**Your task:** Lines below containing the word "pencil" should be copied out.

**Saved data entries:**
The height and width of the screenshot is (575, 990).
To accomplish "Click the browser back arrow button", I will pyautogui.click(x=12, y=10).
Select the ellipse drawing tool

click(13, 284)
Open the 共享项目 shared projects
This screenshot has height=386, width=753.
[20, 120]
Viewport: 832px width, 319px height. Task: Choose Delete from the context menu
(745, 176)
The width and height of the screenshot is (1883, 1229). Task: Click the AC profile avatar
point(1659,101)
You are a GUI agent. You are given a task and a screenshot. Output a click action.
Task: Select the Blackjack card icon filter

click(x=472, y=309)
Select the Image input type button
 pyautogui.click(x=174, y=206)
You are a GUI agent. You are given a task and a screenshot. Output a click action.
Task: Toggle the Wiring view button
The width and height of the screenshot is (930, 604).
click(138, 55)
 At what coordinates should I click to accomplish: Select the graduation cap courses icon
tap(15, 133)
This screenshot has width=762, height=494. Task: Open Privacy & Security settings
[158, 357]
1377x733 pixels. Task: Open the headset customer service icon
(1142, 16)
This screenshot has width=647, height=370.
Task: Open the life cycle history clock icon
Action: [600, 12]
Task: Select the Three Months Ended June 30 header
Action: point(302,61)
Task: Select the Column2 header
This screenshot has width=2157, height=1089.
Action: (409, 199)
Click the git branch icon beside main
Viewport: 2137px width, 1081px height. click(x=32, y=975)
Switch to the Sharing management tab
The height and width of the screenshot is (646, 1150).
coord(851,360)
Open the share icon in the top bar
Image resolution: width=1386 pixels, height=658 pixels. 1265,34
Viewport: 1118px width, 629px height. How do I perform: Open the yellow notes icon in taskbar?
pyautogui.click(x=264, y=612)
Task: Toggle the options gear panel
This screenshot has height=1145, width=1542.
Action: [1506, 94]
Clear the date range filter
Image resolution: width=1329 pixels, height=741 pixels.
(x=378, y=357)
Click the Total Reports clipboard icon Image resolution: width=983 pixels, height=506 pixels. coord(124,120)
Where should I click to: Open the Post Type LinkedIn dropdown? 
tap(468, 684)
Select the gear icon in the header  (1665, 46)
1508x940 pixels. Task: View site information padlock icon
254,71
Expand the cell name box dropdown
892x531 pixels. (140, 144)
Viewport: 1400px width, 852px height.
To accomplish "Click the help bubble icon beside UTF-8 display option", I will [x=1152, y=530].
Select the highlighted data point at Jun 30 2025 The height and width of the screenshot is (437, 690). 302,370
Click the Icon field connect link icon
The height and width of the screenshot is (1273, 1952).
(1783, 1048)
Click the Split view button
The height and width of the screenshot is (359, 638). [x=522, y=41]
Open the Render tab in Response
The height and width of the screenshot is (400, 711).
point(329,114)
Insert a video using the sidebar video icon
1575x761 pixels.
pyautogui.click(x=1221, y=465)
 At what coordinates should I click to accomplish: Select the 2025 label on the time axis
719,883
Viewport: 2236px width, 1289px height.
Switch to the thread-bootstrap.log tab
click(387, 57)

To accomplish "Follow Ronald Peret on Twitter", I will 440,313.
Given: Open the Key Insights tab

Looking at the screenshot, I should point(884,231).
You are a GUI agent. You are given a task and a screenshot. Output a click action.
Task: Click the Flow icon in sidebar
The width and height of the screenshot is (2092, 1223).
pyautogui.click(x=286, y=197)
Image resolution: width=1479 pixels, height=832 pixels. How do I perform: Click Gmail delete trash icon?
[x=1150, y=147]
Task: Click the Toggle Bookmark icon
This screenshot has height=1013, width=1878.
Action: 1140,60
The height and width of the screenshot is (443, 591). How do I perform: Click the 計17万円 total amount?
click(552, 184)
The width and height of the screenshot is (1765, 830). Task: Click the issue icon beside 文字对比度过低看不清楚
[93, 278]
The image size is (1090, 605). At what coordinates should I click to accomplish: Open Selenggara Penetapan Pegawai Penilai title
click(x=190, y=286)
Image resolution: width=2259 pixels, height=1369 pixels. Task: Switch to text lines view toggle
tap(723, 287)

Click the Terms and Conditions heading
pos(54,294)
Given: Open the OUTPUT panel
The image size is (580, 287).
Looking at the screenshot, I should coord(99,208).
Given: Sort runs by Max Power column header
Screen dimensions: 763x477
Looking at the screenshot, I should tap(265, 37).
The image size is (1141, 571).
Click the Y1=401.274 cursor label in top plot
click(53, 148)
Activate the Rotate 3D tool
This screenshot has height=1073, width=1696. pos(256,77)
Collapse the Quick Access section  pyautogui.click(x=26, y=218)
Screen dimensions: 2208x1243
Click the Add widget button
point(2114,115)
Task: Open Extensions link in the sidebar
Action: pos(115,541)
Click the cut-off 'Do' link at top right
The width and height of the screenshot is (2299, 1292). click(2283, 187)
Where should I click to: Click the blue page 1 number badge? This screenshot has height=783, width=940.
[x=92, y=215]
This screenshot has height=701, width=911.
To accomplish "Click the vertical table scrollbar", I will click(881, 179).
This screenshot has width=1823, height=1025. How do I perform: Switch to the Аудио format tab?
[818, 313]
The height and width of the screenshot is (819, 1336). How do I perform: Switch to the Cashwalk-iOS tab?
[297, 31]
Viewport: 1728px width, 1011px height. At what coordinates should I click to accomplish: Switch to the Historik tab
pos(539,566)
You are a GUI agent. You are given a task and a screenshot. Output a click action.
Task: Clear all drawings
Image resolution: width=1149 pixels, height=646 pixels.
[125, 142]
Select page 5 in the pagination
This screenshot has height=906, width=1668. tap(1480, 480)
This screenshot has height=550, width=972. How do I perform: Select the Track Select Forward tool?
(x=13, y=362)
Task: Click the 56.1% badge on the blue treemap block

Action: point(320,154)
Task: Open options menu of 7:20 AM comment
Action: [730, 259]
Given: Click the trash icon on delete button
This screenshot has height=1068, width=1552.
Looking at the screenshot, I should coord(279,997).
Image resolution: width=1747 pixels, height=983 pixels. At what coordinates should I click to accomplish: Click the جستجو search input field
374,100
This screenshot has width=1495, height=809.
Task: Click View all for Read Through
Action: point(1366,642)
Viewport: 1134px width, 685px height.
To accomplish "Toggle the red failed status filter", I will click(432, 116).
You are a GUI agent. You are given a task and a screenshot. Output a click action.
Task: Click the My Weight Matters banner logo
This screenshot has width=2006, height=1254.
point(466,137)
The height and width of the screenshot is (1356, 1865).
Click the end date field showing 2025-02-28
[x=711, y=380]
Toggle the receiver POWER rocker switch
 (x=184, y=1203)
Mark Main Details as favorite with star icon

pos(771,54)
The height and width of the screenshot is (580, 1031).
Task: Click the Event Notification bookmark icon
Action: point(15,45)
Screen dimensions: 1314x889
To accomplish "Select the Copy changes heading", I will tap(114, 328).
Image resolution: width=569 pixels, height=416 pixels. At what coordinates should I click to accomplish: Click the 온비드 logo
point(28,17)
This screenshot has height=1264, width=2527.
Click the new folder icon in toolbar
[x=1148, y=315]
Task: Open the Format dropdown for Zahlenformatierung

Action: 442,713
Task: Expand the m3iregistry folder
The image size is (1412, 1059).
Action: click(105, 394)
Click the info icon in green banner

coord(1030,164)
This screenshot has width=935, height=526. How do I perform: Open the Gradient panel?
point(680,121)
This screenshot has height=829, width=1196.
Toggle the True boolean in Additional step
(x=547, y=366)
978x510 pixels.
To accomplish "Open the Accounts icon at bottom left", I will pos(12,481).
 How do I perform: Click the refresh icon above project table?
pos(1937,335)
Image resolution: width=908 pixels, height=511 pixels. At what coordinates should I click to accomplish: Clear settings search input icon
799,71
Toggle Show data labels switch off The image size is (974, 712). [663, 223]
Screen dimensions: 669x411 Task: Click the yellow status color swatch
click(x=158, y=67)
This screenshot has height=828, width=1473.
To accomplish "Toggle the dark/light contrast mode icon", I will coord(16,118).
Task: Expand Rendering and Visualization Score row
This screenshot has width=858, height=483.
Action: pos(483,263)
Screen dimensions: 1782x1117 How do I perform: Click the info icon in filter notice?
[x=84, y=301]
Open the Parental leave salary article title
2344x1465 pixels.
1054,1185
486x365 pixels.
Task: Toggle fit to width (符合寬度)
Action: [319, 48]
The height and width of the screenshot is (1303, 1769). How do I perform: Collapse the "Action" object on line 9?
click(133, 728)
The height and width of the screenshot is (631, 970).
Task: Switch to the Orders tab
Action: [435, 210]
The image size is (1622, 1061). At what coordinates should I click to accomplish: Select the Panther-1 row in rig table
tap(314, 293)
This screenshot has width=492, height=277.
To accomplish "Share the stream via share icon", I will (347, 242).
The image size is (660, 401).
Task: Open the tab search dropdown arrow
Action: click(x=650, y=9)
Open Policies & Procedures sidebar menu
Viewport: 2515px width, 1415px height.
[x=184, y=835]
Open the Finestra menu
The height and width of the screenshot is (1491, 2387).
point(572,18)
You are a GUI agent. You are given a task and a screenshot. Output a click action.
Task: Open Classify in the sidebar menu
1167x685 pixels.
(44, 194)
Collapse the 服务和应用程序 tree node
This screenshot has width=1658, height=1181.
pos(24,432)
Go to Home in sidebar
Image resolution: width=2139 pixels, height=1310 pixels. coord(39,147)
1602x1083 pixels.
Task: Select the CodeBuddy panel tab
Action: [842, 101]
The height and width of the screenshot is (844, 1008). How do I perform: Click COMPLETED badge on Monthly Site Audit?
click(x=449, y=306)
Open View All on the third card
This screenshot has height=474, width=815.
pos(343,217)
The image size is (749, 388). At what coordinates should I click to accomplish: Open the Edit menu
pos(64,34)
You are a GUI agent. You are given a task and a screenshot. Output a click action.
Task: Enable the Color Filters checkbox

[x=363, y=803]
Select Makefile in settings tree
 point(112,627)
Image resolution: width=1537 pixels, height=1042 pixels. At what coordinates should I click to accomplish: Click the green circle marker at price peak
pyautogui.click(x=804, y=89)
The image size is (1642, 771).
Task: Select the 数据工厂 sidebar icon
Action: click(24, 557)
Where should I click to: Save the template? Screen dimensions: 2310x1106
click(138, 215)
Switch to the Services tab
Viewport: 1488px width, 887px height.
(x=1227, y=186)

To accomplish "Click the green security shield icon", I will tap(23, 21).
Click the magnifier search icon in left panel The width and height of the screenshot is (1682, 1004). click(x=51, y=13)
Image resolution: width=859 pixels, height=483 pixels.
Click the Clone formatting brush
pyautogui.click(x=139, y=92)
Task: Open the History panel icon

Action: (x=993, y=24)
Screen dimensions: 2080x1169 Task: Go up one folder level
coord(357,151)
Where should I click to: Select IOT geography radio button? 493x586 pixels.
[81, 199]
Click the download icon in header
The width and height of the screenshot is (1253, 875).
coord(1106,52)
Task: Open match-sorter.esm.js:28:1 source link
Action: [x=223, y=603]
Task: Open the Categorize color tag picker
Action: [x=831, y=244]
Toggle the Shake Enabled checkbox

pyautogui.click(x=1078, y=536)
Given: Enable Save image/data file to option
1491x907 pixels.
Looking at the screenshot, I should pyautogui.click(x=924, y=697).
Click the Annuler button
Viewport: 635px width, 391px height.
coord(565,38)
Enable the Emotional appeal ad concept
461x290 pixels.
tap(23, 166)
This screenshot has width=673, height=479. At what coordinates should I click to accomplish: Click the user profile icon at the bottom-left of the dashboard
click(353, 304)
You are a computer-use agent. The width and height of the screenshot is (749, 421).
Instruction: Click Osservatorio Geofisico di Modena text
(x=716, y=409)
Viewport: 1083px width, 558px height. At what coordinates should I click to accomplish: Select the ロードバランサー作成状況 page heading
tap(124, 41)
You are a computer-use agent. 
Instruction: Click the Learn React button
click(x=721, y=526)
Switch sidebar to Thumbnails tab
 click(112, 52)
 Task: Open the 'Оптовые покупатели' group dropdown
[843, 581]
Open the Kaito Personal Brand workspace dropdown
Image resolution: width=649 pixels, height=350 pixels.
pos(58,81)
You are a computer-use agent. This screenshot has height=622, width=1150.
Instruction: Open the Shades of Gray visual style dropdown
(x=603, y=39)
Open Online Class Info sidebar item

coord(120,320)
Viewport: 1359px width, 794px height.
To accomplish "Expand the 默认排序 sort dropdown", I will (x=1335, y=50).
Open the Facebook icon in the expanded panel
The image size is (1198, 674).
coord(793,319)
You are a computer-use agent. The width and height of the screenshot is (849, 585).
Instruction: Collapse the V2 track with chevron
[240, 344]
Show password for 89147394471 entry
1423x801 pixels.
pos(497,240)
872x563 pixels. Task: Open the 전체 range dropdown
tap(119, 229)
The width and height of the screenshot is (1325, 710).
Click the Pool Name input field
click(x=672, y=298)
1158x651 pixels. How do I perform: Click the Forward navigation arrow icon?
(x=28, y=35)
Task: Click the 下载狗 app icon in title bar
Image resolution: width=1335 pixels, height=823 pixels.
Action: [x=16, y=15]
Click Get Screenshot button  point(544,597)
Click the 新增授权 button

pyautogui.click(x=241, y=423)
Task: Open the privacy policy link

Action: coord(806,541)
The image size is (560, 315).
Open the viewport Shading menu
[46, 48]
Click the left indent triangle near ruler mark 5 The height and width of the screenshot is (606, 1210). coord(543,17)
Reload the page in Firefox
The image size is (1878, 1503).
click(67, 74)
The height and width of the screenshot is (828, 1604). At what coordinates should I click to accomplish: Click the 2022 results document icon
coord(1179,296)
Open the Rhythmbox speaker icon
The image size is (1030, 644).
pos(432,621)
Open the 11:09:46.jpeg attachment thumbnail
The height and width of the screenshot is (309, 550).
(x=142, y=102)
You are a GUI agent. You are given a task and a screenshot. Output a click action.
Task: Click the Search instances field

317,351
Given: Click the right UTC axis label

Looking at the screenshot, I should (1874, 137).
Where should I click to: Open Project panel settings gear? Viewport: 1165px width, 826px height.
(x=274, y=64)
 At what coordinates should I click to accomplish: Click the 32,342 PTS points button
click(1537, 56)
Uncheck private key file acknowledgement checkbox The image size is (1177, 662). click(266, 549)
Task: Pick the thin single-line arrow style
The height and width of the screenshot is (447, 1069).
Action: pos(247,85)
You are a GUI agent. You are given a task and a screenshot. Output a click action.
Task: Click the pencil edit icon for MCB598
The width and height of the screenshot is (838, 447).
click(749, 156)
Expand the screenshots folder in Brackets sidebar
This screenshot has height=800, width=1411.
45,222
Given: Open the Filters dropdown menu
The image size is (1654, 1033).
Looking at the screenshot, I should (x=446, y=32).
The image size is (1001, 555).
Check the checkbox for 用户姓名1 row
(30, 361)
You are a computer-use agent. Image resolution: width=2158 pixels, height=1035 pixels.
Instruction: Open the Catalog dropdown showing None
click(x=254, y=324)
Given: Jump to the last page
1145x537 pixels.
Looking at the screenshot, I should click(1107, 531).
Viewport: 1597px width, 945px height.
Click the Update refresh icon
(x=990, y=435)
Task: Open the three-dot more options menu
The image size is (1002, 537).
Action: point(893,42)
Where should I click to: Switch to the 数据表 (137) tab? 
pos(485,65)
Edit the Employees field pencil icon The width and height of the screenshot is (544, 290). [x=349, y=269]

**Your solution:**
Task: Click the pencil edit icon for MCB598
Edit the Employees field pencil icon The width and height of the screenshot is (544, 290). [x=349, y=269]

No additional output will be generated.